Your task
Can you quote, word for word, every line from the first line of the records below through the line containing "Given: Select the 单价 column header", and nothing else?

··········

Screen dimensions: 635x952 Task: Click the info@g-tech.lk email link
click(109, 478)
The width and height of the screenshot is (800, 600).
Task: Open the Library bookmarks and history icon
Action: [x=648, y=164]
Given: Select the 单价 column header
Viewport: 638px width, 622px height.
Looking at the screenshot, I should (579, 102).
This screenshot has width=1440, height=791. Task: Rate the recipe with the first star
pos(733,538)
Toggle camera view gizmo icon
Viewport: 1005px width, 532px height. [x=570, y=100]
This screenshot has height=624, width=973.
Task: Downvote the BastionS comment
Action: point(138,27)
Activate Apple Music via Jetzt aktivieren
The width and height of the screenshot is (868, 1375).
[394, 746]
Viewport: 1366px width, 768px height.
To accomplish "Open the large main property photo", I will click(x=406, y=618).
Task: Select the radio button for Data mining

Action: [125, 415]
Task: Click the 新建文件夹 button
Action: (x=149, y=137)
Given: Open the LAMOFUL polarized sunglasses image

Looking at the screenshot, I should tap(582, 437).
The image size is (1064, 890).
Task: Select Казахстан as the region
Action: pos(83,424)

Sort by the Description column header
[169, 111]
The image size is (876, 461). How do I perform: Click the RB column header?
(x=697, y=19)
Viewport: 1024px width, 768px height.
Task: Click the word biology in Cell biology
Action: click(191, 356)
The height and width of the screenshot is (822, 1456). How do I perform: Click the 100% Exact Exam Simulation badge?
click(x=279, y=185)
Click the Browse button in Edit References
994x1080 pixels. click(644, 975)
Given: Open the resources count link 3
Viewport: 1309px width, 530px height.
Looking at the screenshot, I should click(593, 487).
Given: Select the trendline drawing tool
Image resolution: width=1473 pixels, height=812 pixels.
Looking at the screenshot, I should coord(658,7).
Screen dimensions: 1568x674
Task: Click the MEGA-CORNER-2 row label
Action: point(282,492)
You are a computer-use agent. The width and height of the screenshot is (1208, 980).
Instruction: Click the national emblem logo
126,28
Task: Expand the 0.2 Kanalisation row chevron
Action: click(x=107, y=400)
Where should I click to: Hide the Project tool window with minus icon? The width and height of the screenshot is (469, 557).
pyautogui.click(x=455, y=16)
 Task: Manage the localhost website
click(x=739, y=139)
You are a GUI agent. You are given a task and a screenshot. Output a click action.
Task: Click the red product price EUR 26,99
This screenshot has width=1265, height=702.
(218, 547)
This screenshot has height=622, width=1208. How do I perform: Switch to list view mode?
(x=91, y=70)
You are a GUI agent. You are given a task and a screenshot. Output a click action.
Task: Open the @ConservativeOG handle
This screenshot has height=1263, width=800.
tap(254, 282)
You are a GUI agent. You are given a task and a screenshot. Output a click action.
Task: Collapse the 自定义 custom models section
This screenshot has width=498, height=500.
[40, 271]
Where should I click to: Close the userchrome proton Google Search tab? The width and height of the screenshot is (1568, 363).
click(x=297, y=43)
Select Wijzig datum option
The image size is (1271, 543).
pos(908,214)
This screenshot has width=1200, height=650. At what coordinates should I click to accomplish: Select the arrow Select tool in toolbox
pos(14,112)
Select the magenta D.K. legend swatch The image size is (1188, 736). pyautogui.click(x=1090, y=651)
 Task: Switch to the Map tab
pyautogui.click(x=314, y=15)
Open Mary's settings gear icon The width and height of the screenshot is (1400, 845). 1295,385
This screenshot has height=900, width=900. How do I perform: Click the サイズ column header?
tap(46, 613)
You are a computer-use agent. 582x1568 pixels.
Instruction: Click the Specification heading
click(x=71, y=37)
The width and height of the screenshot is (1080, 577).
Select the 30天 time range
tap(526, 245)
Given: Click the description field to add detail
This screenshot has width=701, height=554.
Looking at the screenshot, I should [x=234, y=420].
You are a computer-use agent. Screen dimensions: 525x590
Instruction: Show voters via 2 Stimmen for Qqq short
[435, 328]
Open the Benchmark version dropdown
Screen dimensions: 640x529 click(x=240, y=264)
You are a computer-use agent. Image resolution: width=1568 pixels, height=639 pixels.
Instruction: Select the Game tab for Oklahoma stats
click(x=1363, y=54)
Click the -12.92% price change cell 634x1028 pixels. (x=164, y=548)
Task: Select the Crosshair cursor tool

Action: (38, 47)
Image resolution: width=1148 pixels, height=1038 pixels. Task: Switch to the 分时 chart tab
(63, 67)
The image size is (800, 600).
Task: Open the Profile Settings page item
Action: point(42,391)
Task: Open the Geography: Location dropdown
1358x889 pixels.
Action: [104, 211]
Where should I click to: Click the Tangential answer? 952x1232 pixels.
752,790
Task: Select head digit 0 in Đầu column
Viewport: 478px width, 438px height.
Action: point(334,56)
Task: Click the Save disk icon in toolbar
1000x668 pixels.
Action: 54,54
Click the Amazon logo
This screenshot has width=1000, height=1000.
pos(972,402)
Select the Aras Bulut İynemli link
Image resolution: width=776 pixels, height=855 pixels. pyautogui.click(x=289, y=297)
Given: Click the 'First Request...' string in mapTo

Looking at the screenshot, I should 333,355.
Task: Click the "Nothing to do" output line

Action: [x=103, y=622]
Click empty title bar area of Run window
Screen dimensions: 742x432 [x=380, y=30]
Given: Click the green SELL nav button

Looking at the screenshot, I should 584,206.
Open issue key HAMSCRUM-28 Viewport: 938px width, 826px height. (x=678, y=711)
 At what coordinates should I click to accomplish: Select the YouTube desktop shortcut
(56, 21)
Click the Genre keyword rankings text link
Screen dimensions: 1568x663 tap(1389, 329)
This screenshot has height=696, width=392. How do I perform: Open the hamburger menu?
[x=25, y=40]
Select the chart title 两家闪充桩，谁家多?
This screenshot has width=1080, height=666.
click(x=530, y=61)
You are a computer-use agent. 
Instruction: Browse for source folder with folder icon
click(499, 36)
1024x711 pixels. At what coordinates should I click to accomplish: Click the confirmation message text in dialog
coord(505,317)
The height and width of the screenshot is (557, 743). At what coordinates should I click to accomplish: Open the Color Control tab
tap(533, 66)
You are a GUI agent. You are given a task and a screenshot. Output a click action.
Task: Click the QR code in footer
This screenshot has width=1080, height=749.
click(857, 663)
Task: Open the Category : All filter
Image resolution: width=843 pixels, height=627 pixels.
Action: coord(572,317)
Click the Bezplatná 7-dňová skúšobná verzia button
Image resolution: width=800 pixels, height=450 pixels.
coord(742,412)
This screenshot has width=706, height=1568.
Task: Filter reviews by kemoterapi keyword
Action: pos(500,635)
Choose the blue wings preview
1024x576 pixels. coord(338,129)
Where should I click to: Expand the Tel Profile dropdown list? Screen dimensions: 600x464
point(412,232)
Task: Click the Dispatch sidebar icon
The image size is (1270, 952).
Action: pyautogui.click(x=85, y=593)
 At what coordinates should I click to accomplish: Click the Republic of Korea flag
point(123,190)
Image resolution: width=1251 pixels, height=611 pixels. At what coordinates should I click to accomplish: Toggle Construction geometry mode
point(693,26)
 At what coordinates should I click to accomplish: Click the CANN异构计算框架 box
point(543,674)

··········

Answer area
Screen dimensions: 635x952 Task: Click the info@g-tech.lk email link
click(109, 478)
The width and height of the screenshot is (800, 600).
Task: Open the Library bookmarks and history icon
Action: [x=648, y=164]
Given: Select the 单价 column header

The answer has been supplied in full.